Itel A70
- Manufacturer: Itel Mobile
- First released: November 2023
- Predecessor: Itel A60
- Successor: Itel A80
- Compatible networks: GSM / HSPA / LTE
- Colors: Brilliant Gold, Stylish Black, Field Green, Azure Blue
- Dimensions: 8.6 mm thickness
- Operating system: Android 13 (Go edition), itelOS 13.0.0
- System-on-chip: Unisoc T603
- CPU: Octa-core
- Storage: 64GB 4GB RAM, 128GB 3GB RAM, 128GB 4GB RAM, 256GB 4GB RAM
- Removable storage: microSDXC
- SIM: Dual SIM
- Battery: 5000 mAh
- Charging: 10W
- Rear camera: 13 MP auxiliary lens, features dual-LED flash and HDR
- Front camera: 8 MP
- Display: IPS LCD, 500 nits, 720 x 1612 px, 20:9 aspect ratio 267 ppi density

= Itel A70 =

2023 Android smartphone

The Itel A70 is an entry of Android-based smartphone developed and manufactured by Itel Mobile, a subsidiary of Transsion Holdings. First announced on October 30, 2023, it was first released in November 2023 in the Philippines, and in January 2024 in India.

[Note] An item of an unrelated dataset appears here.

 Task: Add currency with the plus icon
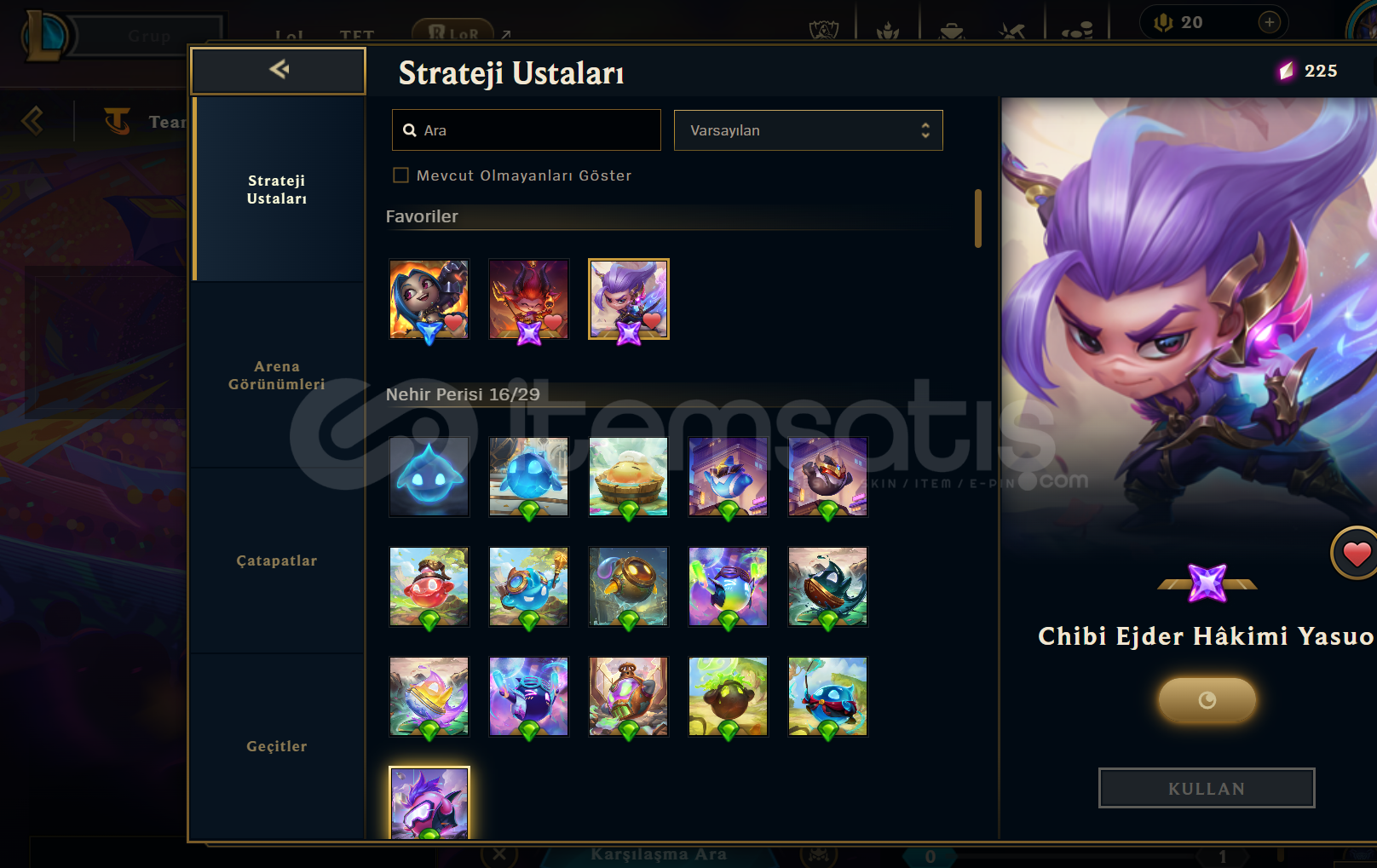[x=1269, y=22]
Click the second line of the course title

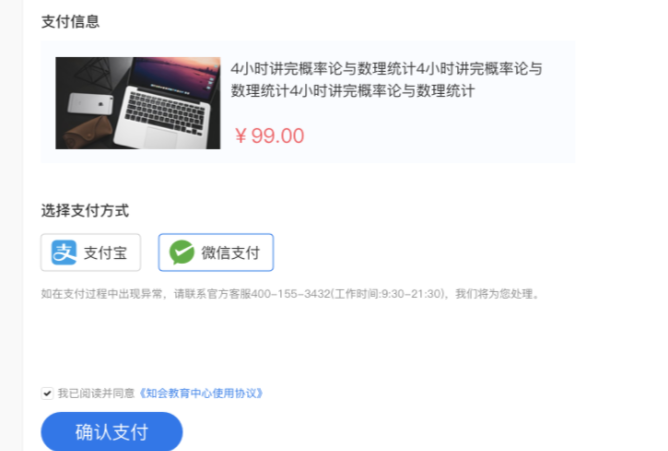click(353, 91)
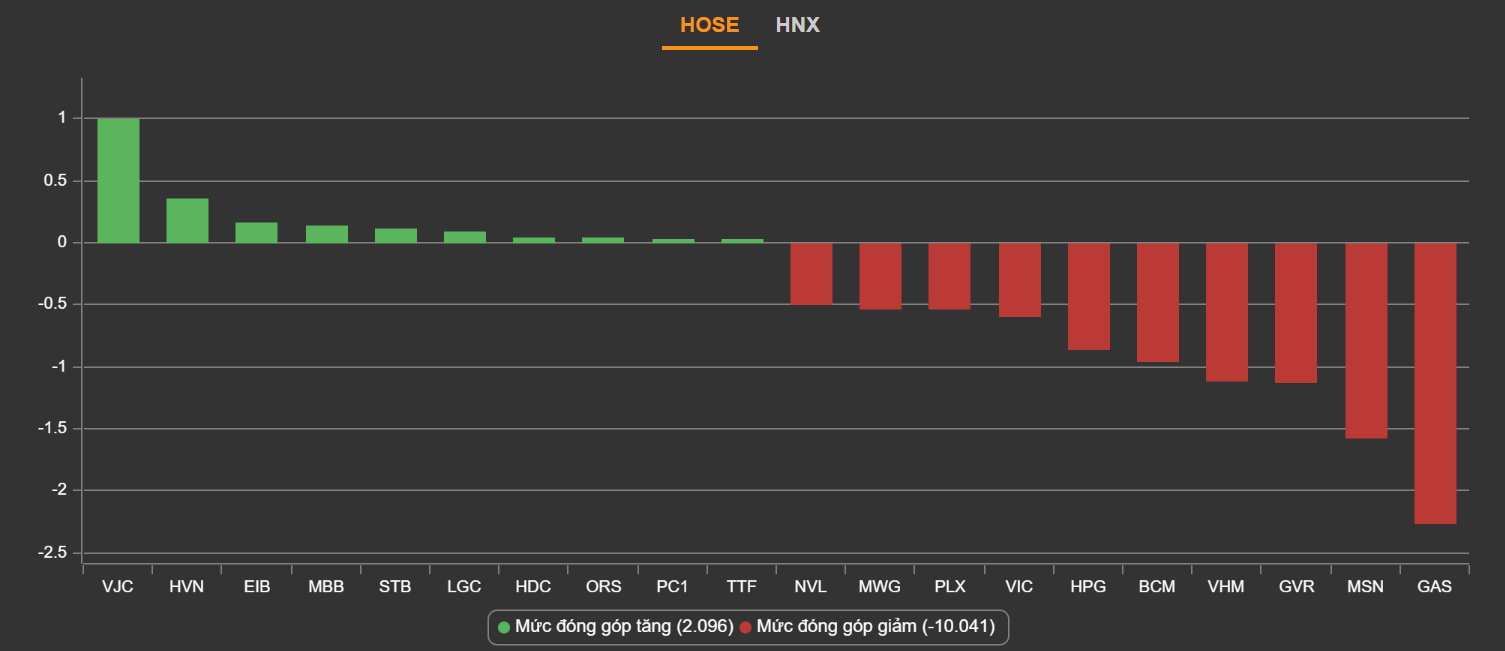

It is powered with the Unisoc T603 chipset, an octa-core CPU, and a PowerVR GE8322 GPU. The battery capacity is 5000 mAh and comes with a 10W charging, with screen hours can clock around 5-6 hours. The itel A70 features a single 13MP camera with dual LED flash and an 8MP front camera.

The itel A70 runs on itelOS 13, which is based on Android 13 Go Edition.